# Parametric equation

1. Jun 20, 2004

### naav

Hi...i was just wondering if anyone gets the same answer to what i get for the following question...thanks...

find $$\frac{dy^2}{dx^2}$$ in terms of t for...

x = 2cost - cos2t, y = 2sint + sin2t...

i got my answer to be $$\frac{1 + cost}{2sin^3t(1 -2cost)}$$

the answer is given as $$\frac{-1}{sin^3t(2cost -1)}$$

have i gone wrong somewhere...do i need to simplify further...the answer i got and the one that is given do have some similarities so i'm just wondering...???...

2. Jun 21, 2004

### arildno

You have:
$$\frac{dy}{dt}=\frac{dy}{dx}\frac{dx}{dt}\to\frac{dy}{dx}=\frac{\frac{dy}{dt}}{\frac{dx}{dt}}$$
Also:
$$\frac{d^{2}y}{dt^{2}}=\frac{d^{2}y}{dx^{2}}(\frac{dx}{dt})^{2}+\frac{dy}{dx}\frac{d^{2}x}{dt^{2}}$$
Rearranging, we get:
$$\frac{d^{2}y}{dx^{2}}=\frac{\frac{d^{2}y}{dt^{2}}\frac{dx}{dt}-\frac{dy}{dt}\frac{d^{2}x}{dt^{2}}}{(\frac{dx}{dt})^{3}}$$

Last edited: Jun 21, 2004
3. Jun 21, 2004

### naav

Hi...thank you...

i found:

$$\frac{d^2y}{dx^2}$$

= (d/dt)(dy/dx) * (dt/dx)

did you get the same answer as me...???...

4. Jun 21, 2004

### arildno

Do not use that form; instead let:
y(t)=y(x(t))
Follow the derivation in post 3 to find the correct expression.
(The notation used here is rather sloppy, but it shouldn't be too difficult to follow)

5. Jun 21, 2004

### naav

Hi...thank you...

§ Requirements
1) In the forum thread on the parametric equation, how are x and y given in terms of t?
2) Reproduce the forum thread on the parametric equation word for word, from "x = 2cost - cos2t, y" to "i'm just wondering...???...".
3) Write the next part of the forum thread on the parametric equation, picking up right after its last line.

§ Supplied information
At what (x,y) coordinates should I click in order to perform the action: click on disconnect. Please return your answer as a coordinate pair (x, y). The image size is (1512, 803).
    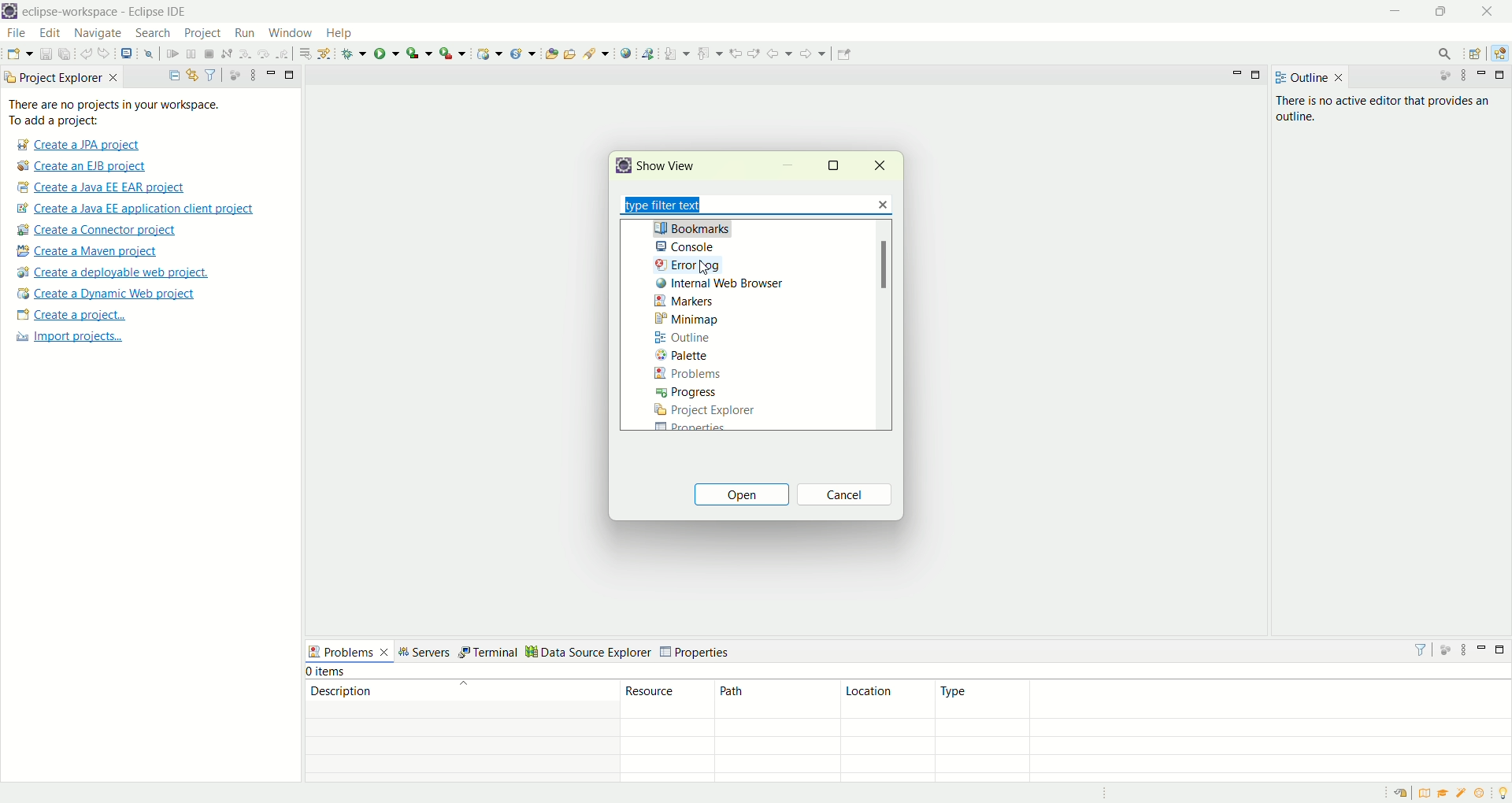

§ Answers given
1) x = 2cos t − cos 2t and y = 2sin t + sin 2t.

2)
x = 2cost - cos2t, y = 2sint + sin2t...

i got my answer to be $$\frac{1 + cost}{2sin^3t(1 -2cost)}$$

the answer is given as $$\frac{-1}{sin^3t(2cost -1)}$$

have i gone wrong somewhere...do i need to simplify further...the answer i got and the one that is given do have some similarities so i'm just wondering...???...

3)
the method i mentioned is the way we've been shown in the textbook and in the notes...and that's the way i've tackled other questions...it's better for me to stick to the method shown in the classes...

i got dx/dt = -2sint + 2sin2t and dy/dt = 2cost + 2cos2t...

then i got dy/dx = (cost + 1)/sint

then (d^2t)/(dx^2) = (d/dt)(dy/dx) * dt/dx...

i got (d/dt)(dy/dx) = (-1 - cost)/(sin^2t)

and dt/dx = 1/(-2sint + 2cost)

then (d^2t)/(dx^2) = (1 + cost)/[(2sin^3(t)(1 - cost)]...

but the answer is given as something else...???...

6. Jun 21, 2004

### e(ho0n3

Personally, I would stick with the more efficient/clever method regardless of where I've learned it from, but anywho...

Correct.
Where are you getting this from? You might one to check this again.

7. Jun 21, 2004

### naav

Hi...thank you...

i got dx/dy = (dy/dt)/(dx/dt)...

according to the answer i've got that bit right...

8. Jun 22, 2004

### HallsofIvy

Staff Emeritus
No, dx/dy= (dx/dt)/(dy/dt)

9. Jun 22, 2004

### naav

Hi...sorry, i was meaning the first derivative - dy/dx...

dy/dx = (dy/dt)/(dx/dt)